Automata | Comp. Sc. Engg.

Model (proctype) and property (never) automata: A typical Promela model consists of multiple proctypes and one never automaton. The proctypes are concurrent processes whose atomic statements interleave in all possible ways. The collection of proctypes represents the “system” or “model.” Formally, one can say that the asynchronous or interleaving product of the model automata represents the set of all behaviors of interest. A never or property automaton observes the infinite runs of this interleaving product (all model runs). Conceptually, after every move of the model (a move of one of the constituent proctypes), one move of the property automaton is performed to check whether the model automaton move left the system in a good state. Formally, one can say that the synchronous product of the model and property automata are performed. In Figure 21.2, the property automaton represents the complement5 of the desired property—hence, the keyword never. One of the desired properties in our example is that progress is infinitely often set true. This means that infinitely often, every philosopher gets to eat. If there is even one philosopher who, after a finite amount of eatings, is never allowed to eat again, we certainly would like to know that. The never automaton accepts a run (or a computation) if the run visits one of the final states infinitely. The never automaton defined in Figure 21.2 can nondeterministically loop in its initial do/od loop. In fact, it can even stay in its initial state if progress is false. However, it may also choose to go to the final state labeled accept when progress is false. Here, it can continue to visit accept so long as progress is false. Hence, this never automaton accepts only an infinite sequence of progress being false—precisely when our desired liveness property is violated.

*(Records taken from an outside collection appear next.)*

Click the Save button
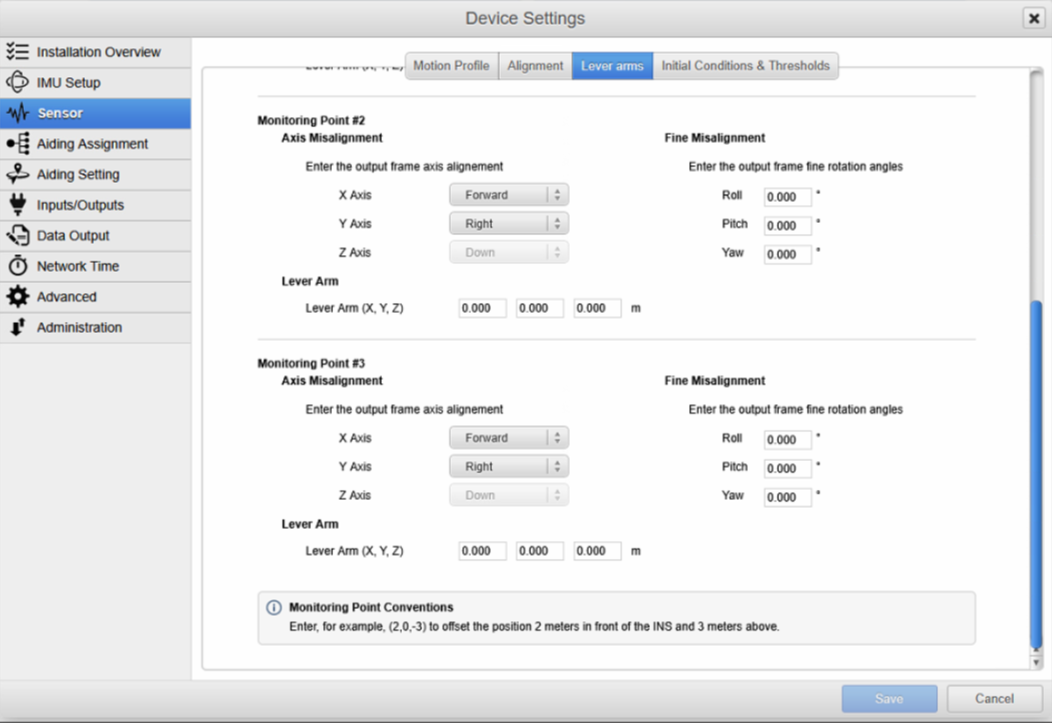This screenshot has height=723, width=1052. 889,699
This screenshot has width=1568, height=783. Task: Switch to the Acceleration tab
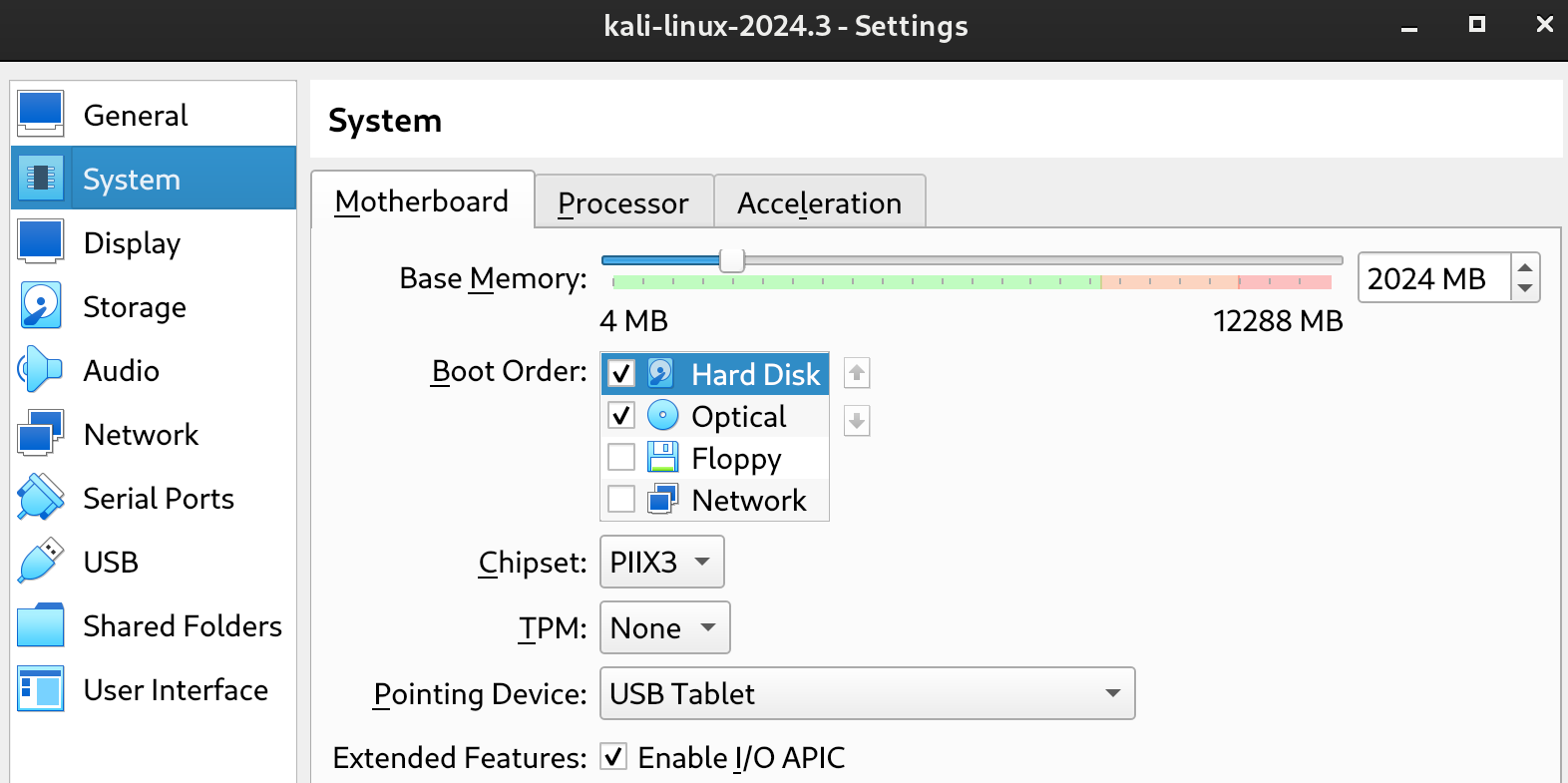point(819,202)
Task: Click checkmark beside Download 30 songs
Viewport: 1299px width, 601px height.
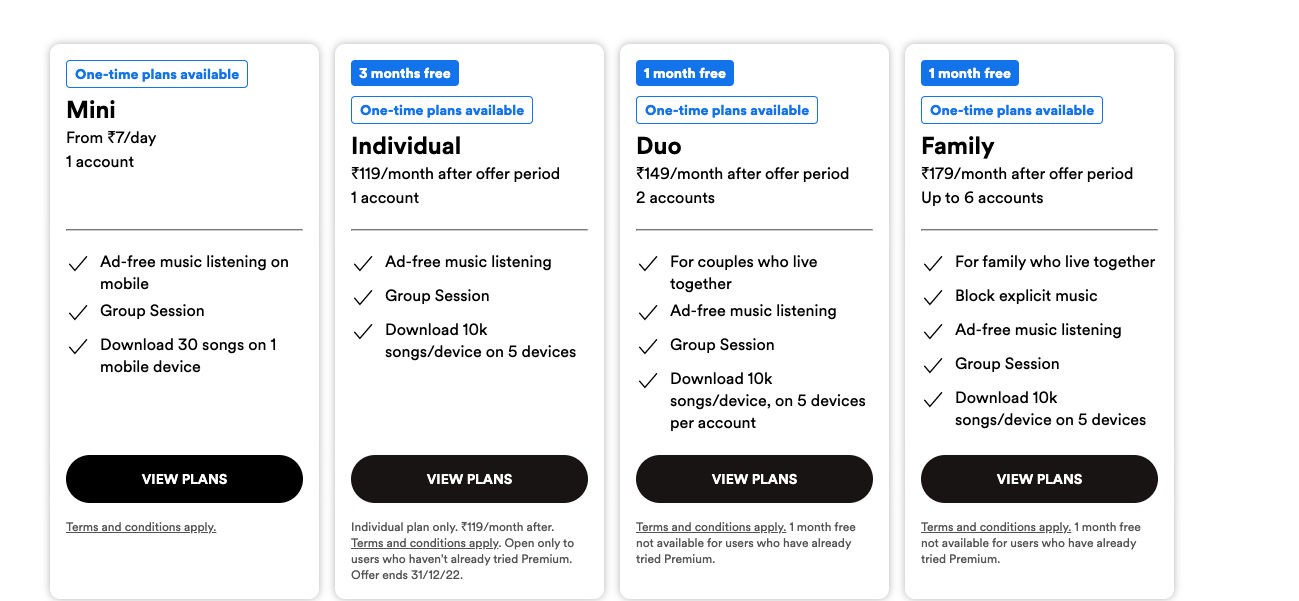Action: [78, 347]
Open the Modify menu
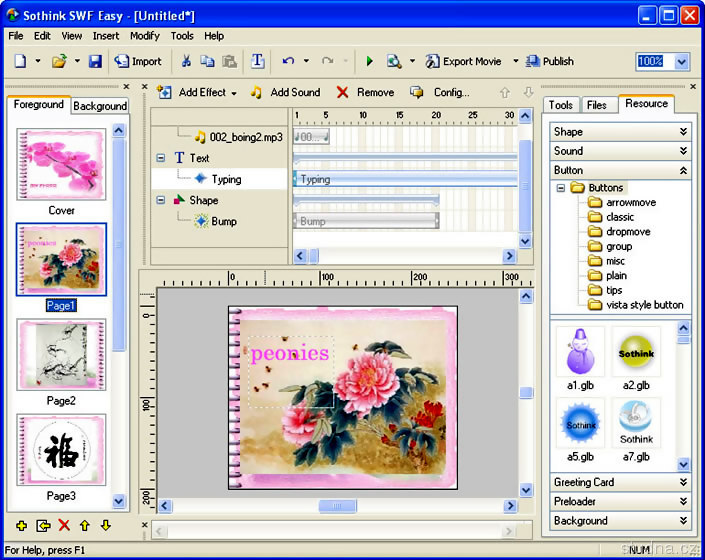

When we ran the description in Figure 21.2 through the SPIN model checker (which is a model checker for descriptions written in Promela), it quickly found a liveness violation which indicates that, indeed, there exists at least one philosopher who will starve forever. SPIN produces a message sequence chart (MSC) corresponding to this error; this is shown in Figure 21.3.

An MSC displays the “lifelines” (time lines of behaviors) of all the processes participating in the protocol. Ignoring the never and init lifelines that are at the left extremity, the main lifelines shown are vertical lines tracing the behaviors of various process instances, specifically phi1:1, fork:2, phi1:3, fork:4, phi1:5, and fork:6. Reading this MSC, we find out how the bug occurs:

Fig. 21.3. Message sequence chart showing liveness violation bug

  • phil:5 acquires fork:4 by sending it an are_you_free message and obtaining a yes reply (the channel names have been converted into internal channel numbers in this MSC). It also acquires fork:6 in the same manner.
  • phil:1 attempts to acquire fork:6 by sending an are_you_free and obtaining a no repeatedly. This is a liveness violation because phil:1 is starving.